_PROBLEM STATEMENT_. Copy, word for word, each line of the data below from the first through the line containing "Task: Click the checkmark", and stop there.

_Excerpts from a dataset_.
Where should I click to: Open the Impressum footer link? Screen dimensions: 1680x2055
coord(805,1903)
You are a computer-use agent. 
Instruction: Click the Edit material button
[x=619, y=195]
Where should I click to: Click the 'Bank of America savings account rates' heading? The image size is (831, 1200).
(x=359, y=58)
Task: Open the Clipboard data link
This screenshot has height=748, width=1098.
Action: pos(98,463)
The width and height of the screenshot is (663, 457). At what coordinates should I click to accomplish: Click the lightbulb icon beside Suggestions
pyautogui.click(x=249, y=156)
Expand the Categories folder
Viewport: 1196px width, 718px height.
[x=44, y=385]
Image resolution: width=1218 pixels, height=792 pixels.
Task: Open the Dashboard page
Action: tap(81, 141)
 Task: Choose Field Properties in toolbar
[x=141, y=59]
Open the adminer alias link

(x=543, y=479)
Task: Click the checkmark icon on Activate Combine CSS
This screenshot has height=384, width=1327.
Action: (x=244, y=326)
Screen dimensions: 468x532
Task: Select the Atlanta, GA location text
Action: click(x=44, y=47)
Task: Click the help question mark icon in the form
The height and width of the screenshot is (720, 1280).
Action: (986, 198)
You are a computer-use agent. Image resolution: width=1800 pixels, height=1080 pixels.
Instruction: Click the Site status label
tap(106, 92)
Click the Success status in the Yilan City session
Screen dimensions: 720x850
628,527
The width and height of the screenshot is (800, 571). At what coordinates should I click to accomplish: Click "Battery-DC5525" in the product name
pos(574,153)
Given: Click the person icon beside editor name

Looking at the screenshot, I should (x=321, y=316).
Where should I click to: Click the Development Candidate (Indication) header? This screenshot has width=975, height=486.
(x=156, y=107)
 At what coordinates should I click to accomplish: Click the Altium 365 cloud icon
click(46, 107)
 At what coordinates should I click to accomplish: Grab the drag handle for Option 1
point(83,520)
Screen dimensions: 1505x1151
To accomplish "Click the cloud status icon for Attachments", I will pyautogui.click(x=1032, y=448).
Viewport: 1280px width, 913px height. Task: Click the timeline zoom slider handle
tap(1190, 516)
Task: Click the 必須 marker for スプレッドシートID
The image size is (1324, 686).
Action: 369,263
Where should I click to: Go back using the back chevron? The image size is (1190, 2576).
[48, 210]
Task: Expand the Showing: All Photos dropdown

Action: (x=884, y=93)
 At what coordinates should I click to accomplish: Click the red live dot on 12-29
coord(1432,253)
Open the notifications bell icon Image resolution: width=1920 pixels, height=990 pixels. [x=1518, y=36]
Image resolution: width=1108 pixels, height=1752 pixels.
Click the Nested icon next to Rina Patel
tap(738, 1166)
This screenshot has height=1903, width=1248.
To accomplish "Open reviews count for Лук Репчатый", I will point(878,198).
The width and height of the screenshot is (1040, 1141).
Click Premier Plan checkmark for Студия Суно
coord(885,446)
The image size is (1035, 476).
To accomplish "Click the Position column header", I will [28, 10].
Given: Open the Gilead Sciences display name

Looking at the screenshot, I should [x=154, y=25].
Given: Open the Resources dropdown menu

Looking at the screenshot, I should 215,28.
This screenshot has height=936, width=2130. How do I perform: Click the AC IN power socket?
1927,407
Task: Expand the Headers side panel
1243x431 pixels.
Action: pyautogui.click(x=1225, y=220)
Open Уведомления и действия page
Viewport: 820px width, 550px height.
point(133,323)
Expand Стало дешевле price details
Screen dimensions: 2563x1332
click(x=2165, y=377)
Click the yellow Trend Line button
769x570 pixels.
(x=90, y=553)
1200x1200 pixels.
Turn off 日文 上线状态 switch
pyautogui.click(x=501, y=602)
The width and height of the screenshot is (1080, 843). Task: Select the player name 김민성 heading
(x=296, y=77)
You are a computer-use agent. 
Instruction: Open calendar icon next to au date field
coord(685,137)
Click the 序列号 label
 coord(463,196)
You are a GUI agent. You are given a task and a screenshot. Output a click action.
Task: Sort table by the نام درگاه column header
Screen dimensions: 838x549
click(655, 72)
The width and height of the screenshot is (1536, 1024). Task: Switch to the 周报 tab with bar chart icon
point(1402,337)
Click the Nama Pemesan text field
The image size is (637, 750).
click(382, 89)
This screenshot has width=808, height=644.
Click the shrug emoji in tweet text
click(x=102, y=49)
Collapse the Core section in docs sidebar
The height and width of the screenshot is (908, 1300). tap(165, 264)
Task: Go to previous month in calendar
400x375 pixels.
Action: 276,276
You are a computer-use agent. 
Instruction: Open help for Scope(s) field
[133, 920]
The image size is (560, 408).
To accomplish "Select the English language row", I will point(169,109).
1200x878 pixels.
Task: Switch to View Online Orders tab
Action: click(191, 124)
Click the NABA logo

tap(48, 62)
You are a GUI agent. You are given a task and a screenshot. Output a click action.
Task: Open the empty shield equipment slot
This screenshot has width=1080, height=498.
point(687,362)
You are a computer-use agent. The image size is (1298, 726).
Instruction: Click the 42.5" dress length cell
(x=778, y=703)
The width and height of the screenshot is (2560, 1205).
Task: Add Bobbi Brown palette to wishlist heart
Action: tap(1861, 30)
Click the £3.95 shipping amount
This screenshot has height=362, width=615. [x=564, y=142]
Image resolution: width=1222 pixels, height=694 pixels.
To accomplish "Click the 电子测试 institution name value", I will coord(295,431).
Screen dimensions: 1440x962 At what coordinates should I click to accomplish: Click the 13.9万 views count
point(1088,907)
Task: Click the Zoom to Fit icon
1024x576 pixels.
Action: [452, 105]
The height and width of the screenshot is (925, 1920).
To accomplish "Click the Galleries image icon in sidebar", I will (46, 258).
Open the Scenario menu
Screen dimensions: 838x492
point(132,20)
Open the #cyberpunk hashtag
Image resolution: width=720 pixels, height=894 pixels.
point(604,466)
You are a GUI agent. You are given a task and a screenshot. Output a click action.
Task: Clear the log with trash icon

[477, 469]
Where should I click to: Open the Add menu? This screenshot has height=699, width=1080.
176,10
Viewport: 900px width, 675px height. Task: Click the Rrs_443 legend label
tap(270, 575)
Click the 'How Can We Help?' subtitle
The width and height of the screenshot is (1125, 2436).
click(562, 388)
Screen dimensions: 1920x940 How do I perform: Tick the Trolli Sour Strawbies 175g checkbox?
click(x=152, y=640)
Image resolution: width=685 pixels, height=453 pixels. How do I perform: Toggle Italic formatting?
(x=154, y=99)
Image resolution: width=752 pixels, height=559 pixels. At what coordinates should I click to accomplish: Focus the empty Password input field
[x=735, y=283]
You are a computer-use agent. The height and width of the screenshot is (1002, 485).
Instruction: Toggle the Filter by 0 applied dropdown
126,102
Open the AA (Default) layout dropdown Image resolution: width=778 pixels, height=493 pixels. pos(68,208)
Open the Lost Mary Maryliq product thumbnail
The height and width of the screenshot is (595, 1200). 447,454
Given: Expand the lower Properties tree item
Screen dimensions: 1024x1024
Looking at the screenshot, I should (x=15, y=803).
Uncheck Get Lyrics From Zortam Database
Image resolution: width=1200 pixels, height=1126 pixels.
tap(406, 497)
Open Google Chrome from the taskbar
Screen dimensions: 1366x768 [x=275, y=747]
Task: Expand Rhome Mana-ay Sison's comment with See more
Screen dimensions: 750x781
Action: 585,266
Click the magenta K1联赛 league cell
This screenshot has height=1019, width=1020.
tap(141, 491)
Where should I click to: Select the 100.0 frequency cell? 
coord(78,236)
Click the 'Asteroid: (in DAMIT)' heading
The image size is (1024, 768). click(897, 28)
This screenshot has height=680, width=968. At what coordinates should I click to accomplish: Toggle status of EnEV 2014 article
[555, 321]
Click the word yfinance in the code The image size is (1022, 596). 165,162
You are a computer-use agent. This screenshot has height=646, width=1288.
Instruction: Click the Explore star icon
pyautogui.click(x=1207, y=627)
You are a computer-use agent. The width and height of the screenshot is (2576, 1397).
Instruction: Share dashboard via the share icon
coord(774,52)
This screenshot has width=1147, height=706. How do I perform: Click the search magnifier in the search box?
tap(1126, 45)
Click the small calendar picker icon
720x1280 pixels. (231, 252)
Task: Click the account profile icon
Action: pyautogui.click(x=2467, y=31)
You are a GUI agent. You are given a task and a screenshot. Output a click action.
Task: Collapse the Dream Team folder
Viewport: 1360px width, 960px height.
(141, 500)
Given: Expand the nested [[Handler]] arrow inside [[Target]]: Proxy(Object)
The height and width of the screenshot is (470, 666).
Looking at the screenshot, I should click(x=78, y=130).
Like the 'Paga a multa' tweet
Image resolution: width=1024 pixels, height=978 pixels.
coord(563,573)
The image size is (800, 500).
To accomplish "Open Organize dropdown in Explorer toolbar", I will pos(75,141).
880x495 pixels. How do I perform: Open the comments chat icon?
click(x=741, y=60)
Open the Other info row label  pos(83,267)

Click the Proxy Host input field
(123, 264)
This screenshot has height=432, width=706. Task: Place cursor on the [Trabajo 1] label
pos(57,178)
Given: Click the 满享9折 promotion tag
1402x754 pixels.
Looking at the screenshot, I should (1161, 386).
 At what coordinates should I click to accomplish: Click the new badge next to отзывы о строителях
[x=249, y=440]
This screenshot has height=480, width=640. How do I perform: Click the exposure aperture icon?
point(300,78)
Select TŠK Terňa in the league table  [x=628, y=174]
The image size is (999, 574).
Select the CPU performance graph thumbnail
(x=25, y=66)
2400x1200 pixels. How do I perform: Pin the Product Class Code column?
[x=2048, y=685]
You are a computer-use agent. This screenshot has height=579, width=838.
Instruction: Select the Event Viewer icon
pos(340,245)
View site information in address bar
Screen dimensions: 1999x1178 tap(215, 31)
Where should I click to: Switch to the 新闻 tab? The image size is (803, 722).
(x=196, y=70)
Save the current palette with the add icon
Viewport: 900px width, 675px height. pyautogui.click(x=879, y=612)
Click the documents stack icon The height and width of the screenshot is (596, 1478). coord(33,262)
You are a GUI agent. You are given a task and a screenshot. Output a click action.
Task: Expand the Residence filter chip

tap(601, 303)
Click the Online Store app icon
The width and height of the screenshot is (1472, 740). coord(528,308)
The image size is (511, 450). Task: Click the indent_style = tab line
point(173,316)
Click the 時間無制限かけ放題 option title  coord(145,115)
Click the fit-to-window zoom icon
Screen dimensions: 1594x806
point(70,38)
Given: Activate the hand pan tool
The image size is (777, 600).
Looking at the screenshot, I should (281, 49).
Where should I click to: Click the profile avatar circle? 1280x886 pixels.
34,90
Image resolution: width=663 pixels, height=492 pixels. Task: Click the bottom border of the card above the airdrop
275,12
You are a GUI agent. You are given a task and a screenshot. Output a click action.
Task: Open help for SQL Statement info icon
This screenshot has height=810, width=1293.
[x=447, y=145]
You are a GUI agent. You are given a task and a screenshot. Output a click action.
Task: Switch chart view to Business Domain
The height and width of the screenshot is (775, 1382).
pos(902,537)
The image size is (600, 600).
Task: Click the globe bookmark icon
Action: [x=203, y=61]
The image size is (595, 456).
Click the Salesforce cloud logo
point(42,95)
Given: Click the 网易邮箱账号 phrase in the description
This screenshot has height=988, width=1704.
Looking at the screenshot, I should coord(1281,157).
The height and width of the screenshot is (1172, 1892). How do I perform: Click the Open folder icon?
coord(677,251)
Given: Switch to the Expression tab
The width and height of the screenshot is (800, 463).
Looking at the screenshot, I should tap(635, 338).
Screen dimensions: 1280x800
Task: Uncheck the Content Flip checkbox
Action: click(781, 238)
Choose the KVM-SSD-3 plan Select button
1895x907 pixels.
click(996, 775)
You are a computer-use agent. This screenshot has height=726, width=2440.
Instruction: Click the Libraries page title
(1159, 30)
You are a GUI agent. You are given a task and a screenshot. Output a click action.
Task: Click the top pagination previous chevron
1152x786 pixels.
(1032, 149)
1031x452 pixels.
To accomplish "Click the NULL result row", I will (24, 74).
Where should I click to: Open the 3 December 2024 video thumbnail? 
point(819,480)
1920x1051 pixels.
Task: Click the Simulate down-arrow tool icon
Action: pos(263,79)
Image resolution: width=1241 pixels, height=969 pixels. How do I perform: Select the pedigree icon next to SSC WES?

_REPLY_.
Where should I click to: Open the Impressum footer link? Screen dimensions: 1680x2055
coord(805,1903)
You are a computer-use agent. 
Instruction: Click the Edit material button
[x=619, y=195]
Where should I click to: Click the 'Bank of America savings account rates' heading? The image size is (831, 1200).
(x=359, y=58)
Task: Open the Clipboard data link
This screenshot has height=748, width=1098.
Action: pos(98,463)
The width and height of the screenshot is (663, 457). At what coordinates should I click to accomplish: Click the lightbulb icon beside Suggestions
pyautogui.click(x=249, y=156)
Expand the Categories folder
Viewport: 1196px width, 718px height.
[x=44, y=385]
Image resolution: width=1218 pixels, height=792 pixels.
Task: Open the Dashboard page
Action: tap(81, 141)
 Task: Choose Field Properties in toolbar
[x=141, y=59]
Open the adminer alias link

(x=543, y=479)
Task: Click the checkmark icon on Activate Combine CSS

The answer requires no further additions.